Managing capital projects is a complex task that requires a close eye on every component of the project. As such, this requires a technology system that can handle the job. Back in 2008, Oracle,, Redwood City, Calif., made a big move in this space when it acquired Primavera, and now it is making another big move, as it has announced Oracle Primavera Prime.

Oracle’s vision for the marketplace is to offer integrated hardware and software in all of the major enterprise applications in order to provide higher performance, reliability, and support. Oracle Primavera Prime is the first enterprise project portfolio management offering that is leveraging that tightly integrated stack of Oracle hardware and software components.

For the construction industry, this news means a complete portfolio of integrated capabilities for scheduling, resource management, project team collaboration, scope, and cost management, which will help organizations to develop and manage long-term capital projects.

The company says it will also continue to invest in its other project portfolio management applications including Oracle’s Primavera P6, Oracle’s Unifier, and Oracle’s Instantis.

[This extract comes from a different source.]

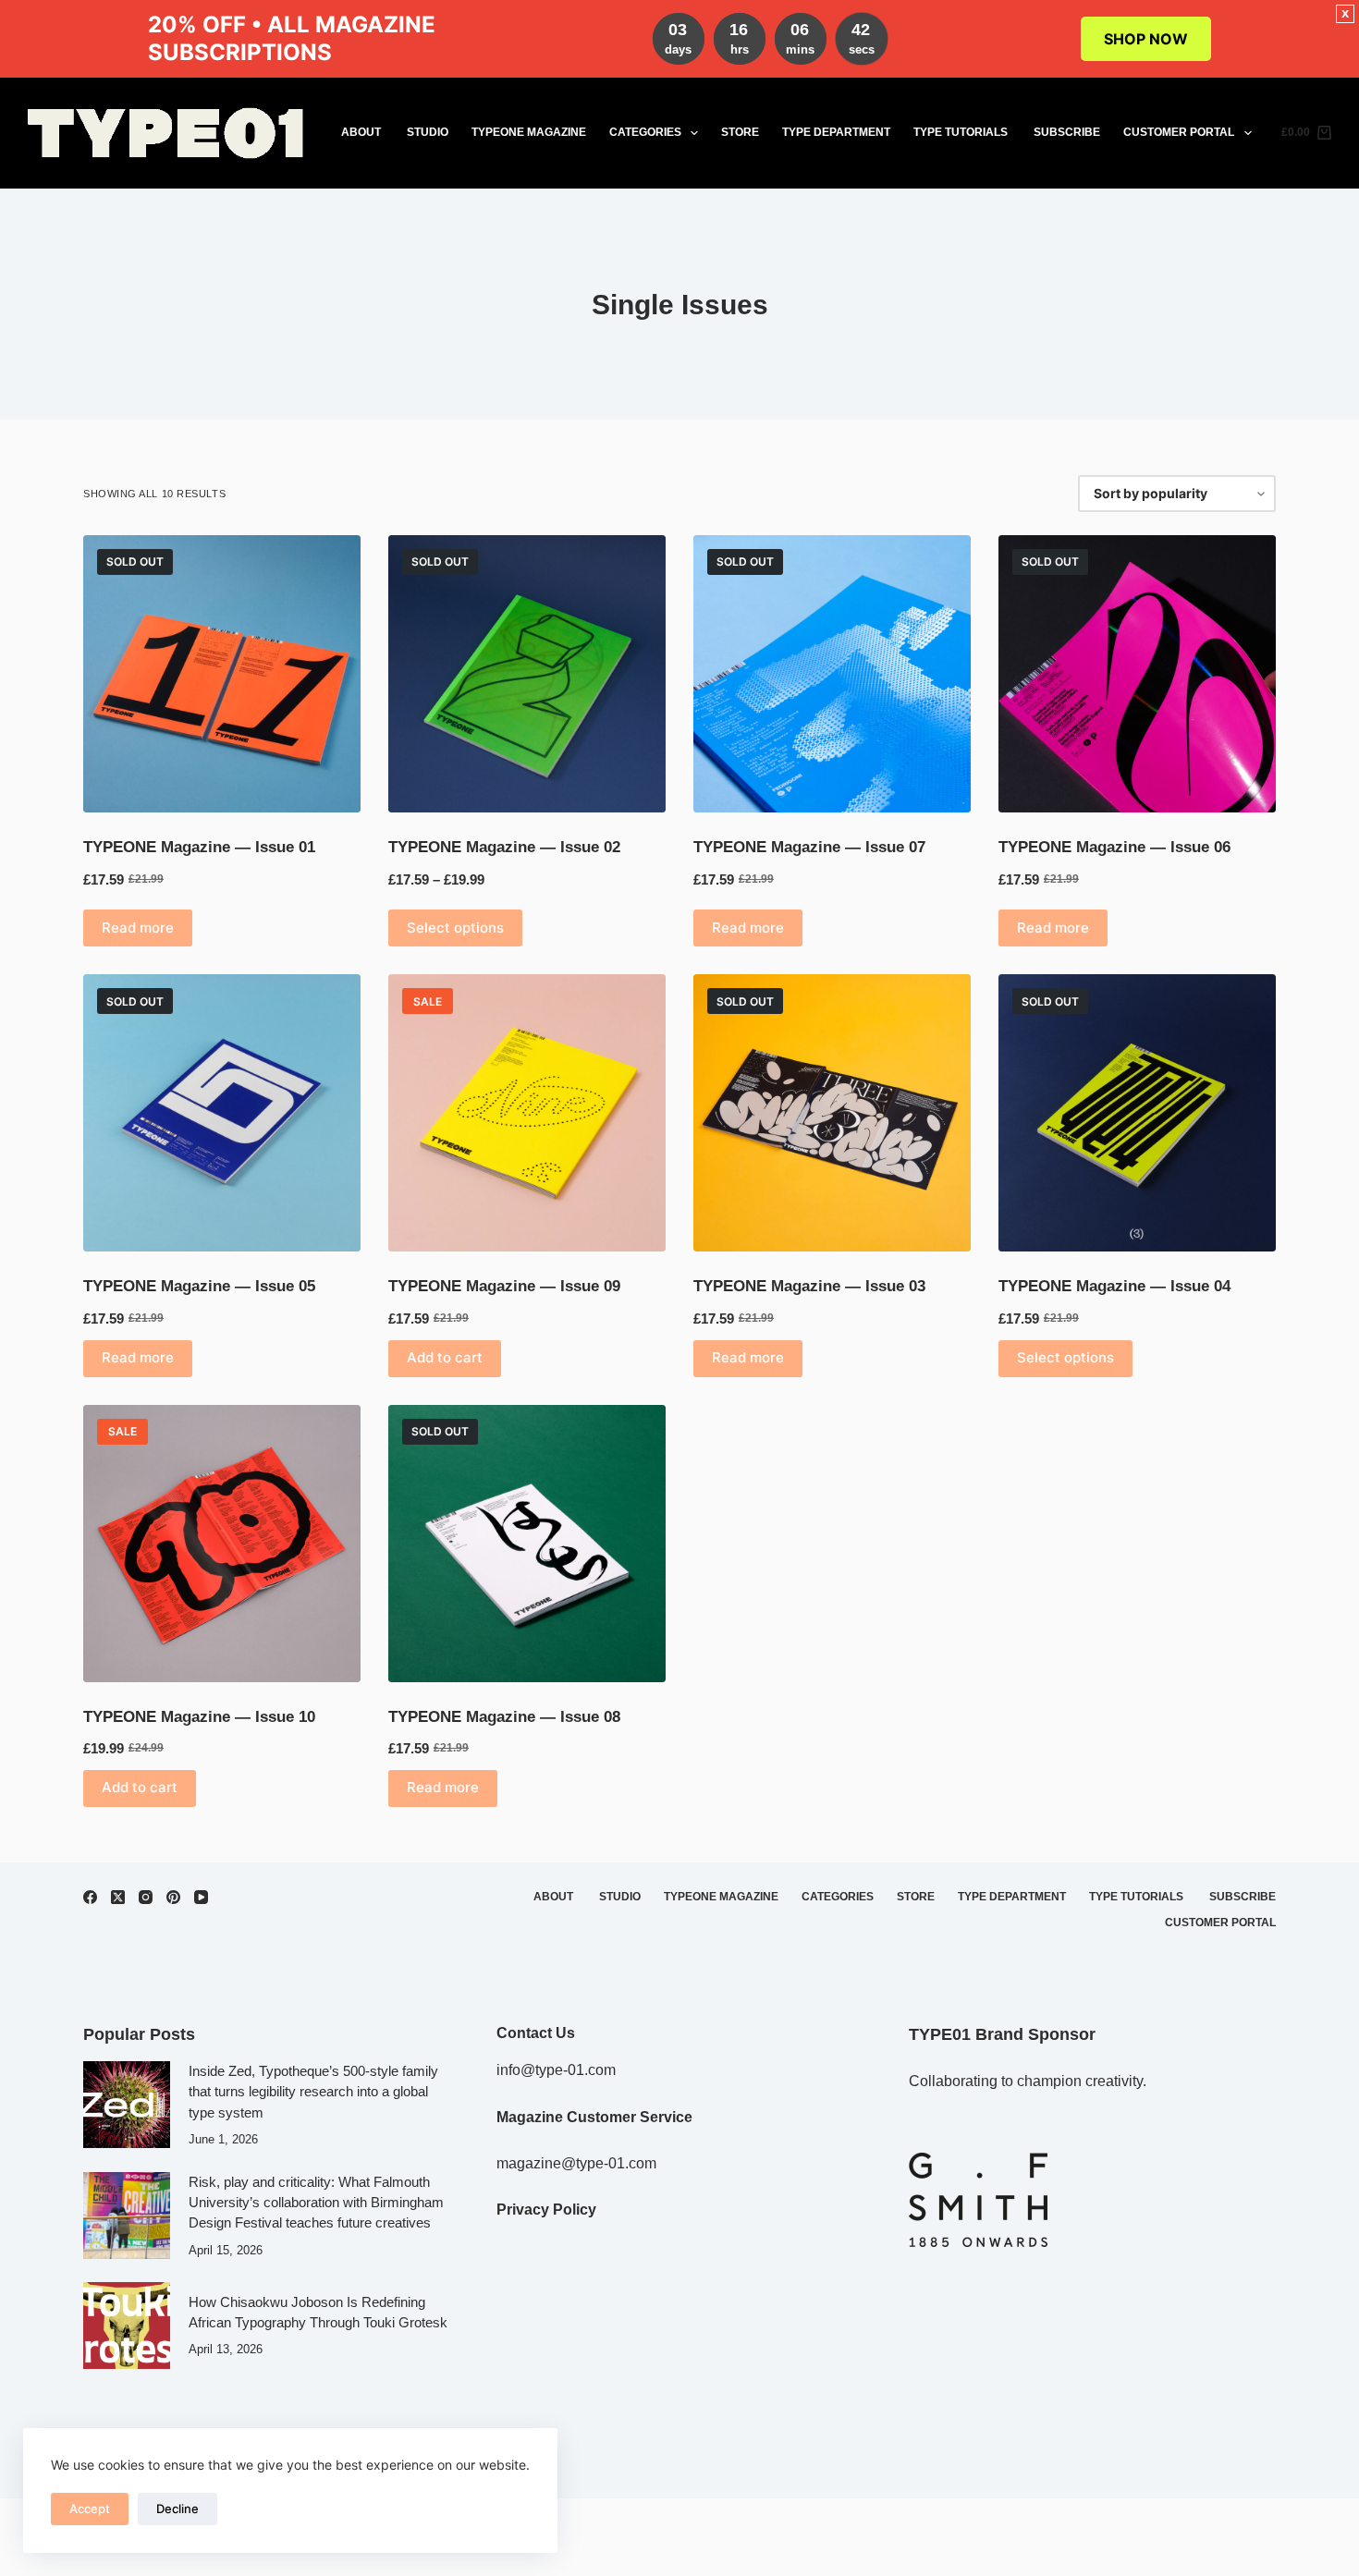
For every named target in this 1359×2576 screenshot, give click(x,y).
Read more (138, 927)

Looking at the new Oracle Primavera Prime, the first module it is offering is Oracle Primavera Prime Capital Plan Management. Capabilities within this system include budget planning, project initiation governance, project costing, project selection, business process management, strategic alignment and compliance, portfolio monitoring, collaboration, mobile support, and integration with Oracle’s Primavera P6.

Many of the big capital project management systems designed for the construction industry have been acquired in recent years. Oracle’s acquisition of Skire’s Unifier and Primavera are two examples. Trimble’s,, Sunnyvale, Calif., acquisition of Meridian Systems’ Proliance is another.

While acquisitions are inevitable in the construction software space, it is interesting to see how one of the parent companies is continuing to build out the product set it acquired more than five years ago.